Solving Linear Systems

Section 2.1 Solving Linear Systems

Subsection Elementary Operations

Our first discussion of linear algebra will cover the ideas of efficiently solving a system of linear equations and matrix operations.

A system of \(m\) linear equations in \(n\) variables can be written:

\begin{equation*} \begin{array}{rcrcrcrcr} a_{11} x_1 \amp +\amp a_{12} x_2 \amp +\amp ... \amp +\amp a_{1n}x_n \amp =\amp b_1 \\ a_{21} x_1 \amp +\amp a_{22} x_2 \amp +\amp ... \amp +\amp a_{2n}x_n \amp =\amp b_2 \\ \vdots \amp \amp \vdots \amp \amp \amp \amp \vdots \amp \amp \\ a_{m1} x_1 \amp +\amp a_{m2} x_2 \amp +\amp ... \amp +\amp a_{mn}x_n \amp =\amp b_m \end{array} \end{equation*}

The term \(a_{ij}\) is the coefficient of the \(j\)-th variable (denoted \(x_j\)) in the \(i\)-th equation. In these notes, we will only consider real values for the coefficients of our linear systems, i.e. \(a_{ij} \in \mathbb{R}\text{.}\) A solution is a choice of variable values that satisfiesall equations in the system. A solution is not a particular variable value but must include a choice for all variables in the system. The solution set for a system of equations is the set of all possible solutions. We will have many ways to describe solutions to a system this semester but they all specify the values of \(x_1\text{,}\) \(x_2\text{,}\) ..., and \(x_n\text{,}\) typically as an ordered \(n\)-tuple (\(x_1\text{,}\) \(x_2\text{,}\) …, \(x_n\)).

Activity 2.1.

Is \((1,2,3)\) a solution to the following system?

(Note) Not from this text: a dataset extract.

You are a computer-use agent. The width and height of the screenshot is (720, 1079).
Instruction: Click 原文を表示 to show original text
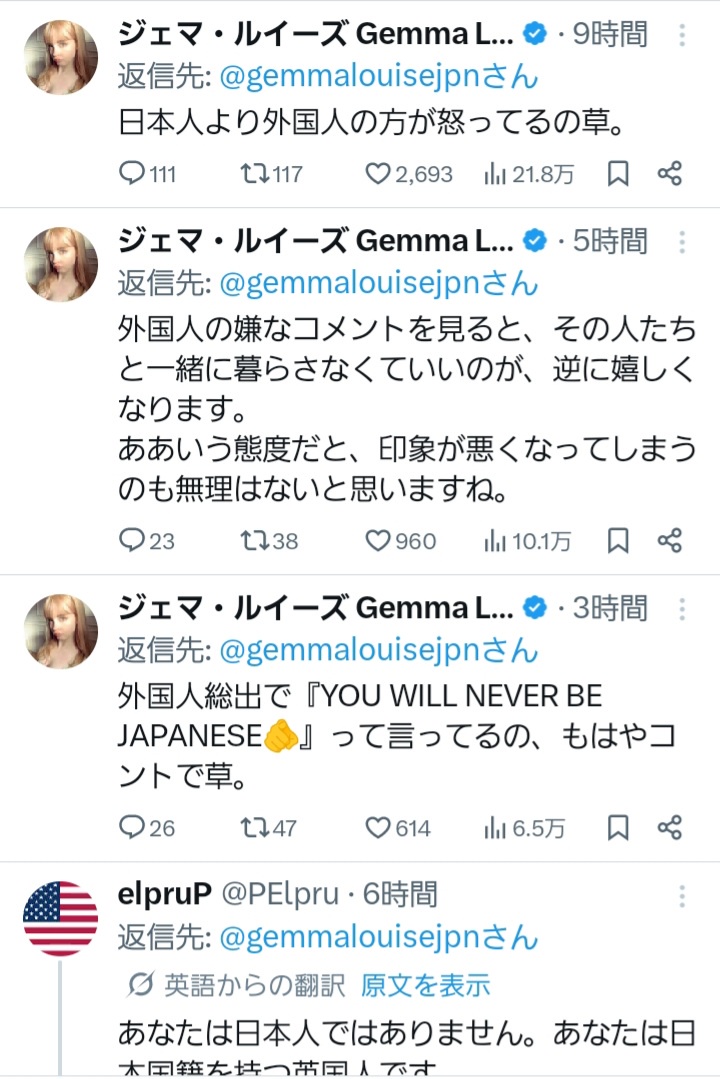(x=426, y=985)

\begin{equation*} \begin{array}{rcrcrcrcr} 1 x_1 \amp +\amp 2 x_2 \amp +\amp 3 x_3 \amp =\amp 14 \\ % -1 3 2 x_1 \amp -\amp 3 x_2 \amp +\amp 2 x_3 \amp =\amp 0 \\ x_1 \amp \amp \amp +\amp 7 x_3 \amp =\amp 0 \end{array} \end{equation*}

The previous problem shows how easy it is to check if a set of variable values is a solution. However, finding a solution or the set of all solutions is harder but very important to many problems. Generally speaking, the process of finding the solution set for a system of equations is to trade the system of equations you have for an equivalent system (a system with the same solution set).

Activity 2.2.

For each pair of equations given, state whether \(E_1\) is equivalent to \(E_2\text{.}\)

(a)

\(E_1: x^2-1=0\) and \(E_2: x-1=0\)

(b)

\(E_1: x^2-2x+1=0\) and \(E_2: x-1=0\)

(c)

\(E_1: e^x=1\) and \(E_2: x^3+x^2+x=0\)

Hopefully it will be easier to explicitly write the solution set of the new equivalent system. An elementary operation on a system of equations is an operation of the form:

multiplying an equation by a non-zero scalar
switching two equations
adding a multiple of one equation to another equation

Activity 2.3.

For this question, we will consider the following system of linear equations:

\begin{align*} a_1 x_1+a_2x_2+a_3x_3\amp =a_4\\ b_1 x_1+b_2x_2+b_3x_3\amp =b_4 \end{align*}

(a)

Multiply the second equation in our system by negative three and state the new system of equations.

(b)

Write a few sentences about why the new system of equations given in the previous part is equivalent to the original system.

(c)

Write a few sentences about why switching the order in which equations are presented in a system does not change the set of solutions.

(d)

Write out the equation obtained by multiplying the second equation in the original system by a non-zero scalar (which we will call \(k\)) and adding to the first equation.

(e)

Replace the second equation in the original system with your answer to the previous part, which we will call System 2. Prove that System 2 is equivalent to the original system. In other words, you need to show that \((c_1,c_2,c_3)\) is a solution of the equations \(S_1\text{:}\)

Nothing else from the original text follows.